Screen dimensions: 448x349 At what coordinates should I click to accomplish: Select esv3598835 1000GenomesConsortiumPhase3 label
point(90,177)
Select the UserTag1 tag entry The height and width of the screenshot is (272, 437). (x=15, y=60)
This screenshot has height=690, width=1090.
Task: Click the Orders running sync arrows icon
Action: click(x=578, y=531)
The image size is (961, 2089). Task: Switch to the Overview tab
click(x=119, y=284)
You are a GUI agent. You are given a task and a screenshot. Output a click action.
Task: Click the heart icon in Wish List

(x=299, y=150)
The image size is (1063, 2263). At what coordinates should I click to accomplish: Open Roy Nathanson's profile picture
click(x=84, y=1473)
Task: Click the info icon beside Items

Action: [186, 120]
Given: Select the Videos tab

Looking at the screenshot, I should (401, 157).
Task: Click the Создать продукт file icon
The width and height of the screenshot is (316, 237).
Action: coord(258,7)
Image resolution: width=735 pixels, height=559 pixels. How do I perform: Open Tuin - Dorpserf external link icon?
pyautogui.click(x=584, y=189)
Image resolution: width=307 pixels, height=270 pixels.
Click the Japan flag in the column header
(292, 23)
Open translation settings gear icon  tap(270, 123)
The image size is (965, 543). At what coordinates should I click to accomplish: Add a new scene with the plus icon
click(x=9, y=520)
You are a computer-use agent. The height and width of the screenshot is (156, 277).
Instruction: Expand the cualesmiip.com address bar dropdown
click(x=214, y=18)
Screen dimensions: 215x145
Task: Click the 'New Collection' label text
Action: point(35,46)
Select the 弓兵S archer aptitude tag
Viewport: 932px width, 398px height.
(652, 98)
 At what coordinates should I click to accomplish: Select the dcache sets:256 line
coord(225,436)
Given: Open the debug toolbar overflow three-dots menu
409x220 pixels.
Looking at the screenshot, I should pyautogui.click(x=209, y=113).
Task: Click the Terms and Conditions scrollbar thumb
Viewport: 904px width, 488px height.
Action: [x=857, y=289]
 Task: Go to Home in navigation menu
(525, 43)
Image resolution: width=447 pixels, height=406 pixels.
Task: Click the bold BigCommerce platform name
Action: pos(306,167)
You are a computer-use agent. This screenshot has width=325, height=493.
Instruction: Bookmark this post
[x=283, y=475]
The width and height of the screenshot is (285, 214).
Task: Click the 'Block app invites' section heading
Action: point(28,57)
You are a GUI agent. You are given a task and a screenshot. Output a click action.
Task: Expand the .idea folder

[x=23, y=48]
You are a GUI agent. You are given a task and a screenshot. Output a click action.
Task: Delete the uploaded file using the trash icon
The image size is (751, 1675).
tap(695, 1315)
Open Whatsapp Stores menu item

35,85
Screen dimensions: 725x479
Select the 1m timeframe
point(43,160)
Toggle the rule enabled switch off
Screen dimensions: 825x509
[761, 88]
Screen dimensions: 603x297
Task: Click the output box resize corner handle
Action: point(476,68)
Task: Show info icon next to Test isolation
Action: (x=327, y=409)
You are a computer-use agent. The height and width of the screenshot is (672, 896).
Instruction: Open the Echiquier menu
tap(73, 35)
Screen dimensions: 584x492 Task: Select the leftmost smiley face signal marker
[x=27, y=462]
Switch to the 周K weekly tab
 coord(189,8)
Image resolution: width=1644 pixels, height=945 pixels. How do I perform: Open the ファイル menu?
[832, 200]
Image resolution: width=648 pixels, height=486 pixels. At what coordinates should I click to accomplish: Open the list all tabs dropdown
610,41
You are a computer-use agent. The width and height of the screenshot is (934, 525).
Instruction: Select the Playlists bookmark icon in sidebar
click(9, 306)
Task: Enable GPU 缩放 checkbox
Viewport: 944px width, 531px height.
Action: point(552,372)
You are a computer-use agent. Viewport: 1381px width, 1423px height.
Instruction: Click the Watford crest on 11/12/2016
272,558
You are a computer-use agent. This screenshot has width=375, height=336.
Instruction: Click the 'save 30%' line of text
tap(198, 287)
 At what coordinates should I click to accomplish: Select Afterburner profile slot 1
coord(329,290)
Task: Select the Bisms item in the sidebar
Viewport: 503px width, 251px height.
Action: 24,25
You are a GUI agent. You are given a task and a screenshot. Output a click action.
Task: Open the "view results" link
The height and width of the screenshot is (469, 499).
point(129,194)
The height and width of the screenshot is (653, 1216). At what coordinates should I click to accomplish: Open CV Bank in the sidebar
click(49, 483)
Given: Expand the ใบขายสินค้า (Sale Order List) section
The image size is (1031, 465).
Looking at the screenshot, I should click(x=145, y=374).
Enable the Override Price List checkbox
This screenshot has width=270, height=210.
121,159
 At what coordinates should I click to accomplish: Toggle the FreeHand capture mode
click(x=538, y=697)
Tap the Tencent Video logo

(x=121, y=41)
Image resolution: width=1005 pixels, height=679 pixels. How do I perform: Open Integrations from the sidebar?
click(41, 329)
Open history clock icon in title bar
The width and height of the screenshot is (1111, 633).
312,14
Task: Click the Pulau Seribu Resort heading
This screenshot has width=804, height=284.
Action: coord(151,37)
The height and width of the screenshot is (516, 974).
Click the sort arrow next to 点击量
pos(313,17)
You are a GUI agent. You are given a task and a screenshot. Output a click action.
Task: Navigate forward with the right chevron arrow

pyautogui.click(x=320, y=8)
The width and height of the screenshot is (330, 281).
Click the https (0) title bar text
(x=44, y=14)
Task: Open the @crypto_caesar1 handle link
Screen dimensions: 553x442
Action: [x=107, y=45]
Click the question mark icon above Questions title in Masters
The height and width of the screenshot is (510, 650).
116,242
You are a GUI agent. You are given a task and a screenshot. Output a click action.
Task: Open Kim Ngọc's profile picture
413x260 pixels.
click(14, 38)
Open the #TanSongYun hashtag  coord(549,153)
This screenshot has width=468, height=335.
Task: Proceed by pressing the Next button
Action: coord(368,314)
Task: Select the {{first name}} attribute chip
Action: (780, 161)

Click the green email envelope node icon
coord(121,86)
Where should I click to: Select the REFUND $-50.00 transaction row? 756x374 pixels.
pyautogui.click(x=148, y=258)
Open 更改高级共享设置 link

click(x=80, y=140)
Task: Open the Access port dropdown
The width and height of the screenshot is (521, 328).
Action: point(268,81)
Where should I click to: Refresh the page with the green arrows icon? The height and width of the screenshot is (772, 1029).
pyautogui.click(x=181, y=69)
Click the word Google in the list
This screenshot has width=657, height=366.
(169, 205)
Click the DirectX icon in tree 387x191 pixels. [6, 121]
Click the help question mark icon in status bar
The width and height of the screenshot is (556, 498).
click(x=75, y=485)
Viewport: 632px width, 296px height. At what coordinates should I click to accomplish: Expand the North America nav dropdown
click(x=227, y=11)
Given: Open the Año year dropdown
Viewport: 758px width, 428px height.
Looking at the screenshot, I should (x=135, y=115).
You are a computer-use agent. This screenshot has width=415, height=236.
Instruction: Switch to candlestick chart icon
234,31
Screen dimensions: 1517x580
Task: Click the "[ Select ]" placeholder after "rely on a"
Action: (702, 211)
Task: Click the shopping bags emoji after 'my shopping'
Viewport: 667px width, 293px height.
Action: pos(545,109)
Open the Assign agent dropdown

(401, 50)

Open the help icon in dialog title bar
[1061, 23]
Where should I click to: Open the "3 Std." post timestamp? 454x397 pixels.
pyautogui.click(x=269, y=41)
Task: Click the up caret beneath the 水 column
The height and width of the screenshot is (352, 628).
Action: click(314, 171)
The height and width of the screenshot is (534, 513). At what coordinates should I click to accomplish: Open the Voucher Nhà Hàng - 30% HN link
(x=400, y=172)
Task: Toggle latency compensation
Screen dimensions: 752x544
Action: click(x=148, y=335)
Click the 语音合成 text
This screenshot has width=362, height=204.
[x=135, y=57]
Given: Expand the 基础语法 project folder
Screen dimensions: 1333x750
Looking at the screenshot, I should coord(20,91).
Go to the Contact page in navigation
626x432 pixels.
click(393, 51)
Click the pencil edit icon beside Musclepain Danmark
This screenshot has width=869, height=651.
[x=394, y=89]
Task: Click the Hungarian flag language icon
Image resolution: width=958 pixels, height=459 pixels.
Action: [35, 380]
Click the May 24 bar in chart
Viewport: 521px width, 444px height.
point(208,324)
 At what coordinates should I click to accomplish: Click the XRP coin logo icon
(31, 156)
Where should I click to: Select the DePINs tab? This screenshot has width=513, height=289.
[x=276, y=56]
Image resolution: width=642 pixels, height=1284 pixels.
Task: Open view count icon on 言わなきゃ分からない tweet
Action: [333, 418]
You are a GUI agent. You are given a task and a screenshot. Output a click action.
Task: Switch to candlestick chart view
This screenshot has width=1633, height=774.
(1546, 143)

## What to work on
Show every line of the listing in which the string "computer" can be found.

## Output for this task
You are a computer-use agent. The height and width of the screenshot is (156, 277).
You are a computer-use agent. This screenshot has width=325, height=493.
You are a computer-use agent. The height and width of the screenshot is (672, 896).
You are a computer-use agent. The width and height of the screenshot is (934, 525).
You are a computer-use agent. Viewport: 1381px width, 1423px height.
You are a computer-use agent. This screenshot has width=375, height=336.
You are a computer-use agent. This screenshot has width=415, height=236.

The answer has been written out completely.